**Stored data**
◇ ◇ ◇ ◇ ◇ ◇ ◇

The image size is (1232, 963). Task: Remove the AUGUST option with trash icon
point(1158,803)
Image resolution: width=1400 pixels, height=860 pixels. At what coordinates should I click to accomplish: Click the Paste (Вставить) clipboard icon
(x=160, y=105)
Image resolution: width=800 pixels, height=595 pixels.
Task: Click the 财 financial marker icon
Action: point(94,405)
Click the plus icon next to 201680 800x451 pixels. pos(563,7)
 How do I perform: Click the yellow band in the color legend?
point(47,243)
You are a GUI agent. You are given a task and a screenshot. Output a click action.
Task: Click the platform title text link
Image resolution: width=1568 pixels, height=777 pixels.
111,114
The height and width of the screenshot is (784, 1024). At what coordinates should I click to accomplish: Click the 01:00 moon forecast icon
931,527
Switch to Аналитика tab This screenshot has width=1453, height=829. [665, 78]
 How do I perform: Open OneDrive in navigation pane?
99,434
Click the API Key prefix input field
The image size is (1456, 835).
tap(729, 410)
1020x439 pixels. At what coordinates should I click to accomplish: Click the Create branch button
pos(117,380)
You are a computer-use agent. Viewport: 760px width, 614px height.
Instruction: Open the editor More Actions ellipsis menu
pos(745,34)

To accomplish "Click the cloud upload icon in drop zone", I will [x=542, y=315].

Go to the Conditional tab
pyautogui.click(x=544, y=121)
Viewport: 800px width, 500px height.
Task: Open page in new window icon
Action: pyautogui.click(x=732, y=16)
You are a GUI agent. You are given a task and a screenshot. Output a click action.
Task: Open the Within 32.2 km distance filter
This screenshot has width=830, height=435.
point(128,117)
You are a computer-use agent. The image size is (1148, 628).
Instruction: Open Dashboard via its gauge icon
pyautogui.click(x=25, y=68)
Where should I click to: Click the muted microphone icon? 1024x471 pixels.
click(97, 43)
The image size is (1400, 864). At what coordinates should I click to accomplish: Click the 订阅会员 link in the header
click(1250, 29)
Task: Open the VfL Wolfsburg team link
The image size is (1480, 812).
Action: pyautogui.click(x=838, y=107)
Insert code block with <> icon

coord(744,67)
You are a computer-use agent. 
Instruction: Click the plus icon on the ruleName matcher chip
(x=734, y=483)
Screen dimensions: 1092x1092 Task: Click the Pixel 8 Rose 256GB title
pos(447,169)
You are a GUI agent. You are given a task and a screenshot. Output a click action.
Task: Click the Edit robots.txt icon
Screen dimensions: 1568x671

◇ ◇ ◇ ◇ ◇ ◇ ◇

**Work order**
When transcribing the data, keep every line exactly as it is.

**Finished task**
The image size is (1232, 963). Task: Remove the AUGUST option with trash icon
point(1158,803)
Image resolution: width=1400 pixels, height=860 pixels. At what coordinates should I click to accomplish: Click the Paste (Вставить) clipboard icon
(x=160, y=105)
Image resolution: width=800 pixels, height=595 pixels.
Task: Click the 财 financial marker icon
Action: point(94,405)
Click the plus icon next to 201680 800x451 pixels. pos(563,7)
 How do I perform: Click the yellow band in the color legend?
point(47,243)
You are a GUI agent. You are given a task and a screenshot. Output a click action.
Task: Click the platform title text link
Image resolution: width=1568 pixels, height=777 pixels.
111,114
The height and width of the screenshot is (784, 1024). At what coordinates should I click to accomplish: Click the 01:00 moon forecast icon
931,527
Switch to Аналитика tab This screenshot has width=1453, height=829. [665, 78]
 How do I perform: Open OneDrive in navigation pane?
99,434
Click the API Key prefix input field
The image size is (1456, 835).
tap(729, 410)
1020x439 pixels. At what coordinates should I click to accomplish: Click the Create branch button
pos(117,380)
You are a computer-use agent. Viewport: 760px width, 614px height.
Instruction: Open the editor More Actions ellipsis menu
pos(745,34)

To accomplish "Click the cloud upload icon in drop zone", I will [x=542, y=315].

Go to the Conditional tab
pyautogui.click(x=544, y=121)
Viewport: 800px width, 500px height.
Task: Open page in new window icon
Action: pyautogui.click(x=732, y=16)
You are a GUI agent. You are given a task and a screenshot. Output a click action.
Task: Open the Within 32.2 km distance filter
This screenshot has width=830, height=435.
point(128,117)
You are a computer-use agent. The image size is (1148, 628).
Instruction: Open Dashboard via its gauge icon
pyautogui.click(x=25, y=68)
Where should I click to: Click the muted microphone icon? 1024x471 pixels.
click(97, 43)
The image size is (1400, 864). At what coordinates should I click to accomplish: Click the 订阅会员 link in the header
click(1250, 29)
Task: Open the VfL Wolfsburg team link
The image size is (1480, 812).
Action: pyautogui.click(x=838, y=107)
Insert code block with <> icon

coord(744,67)
You are a computer-use agent. 
Instruction: Click the plus icon on the ruleName matcher chip
(x=734, y=483)
Screen dimensions: 1092x1092 Task: Click the Pixel 8 Rose 256GB title
pos(447,169)
You are a GUI agent. You are given a task and a screenshot. Output a click action.
Task: Click the Edit robots.txt icon
Screen dimensions: 1568x671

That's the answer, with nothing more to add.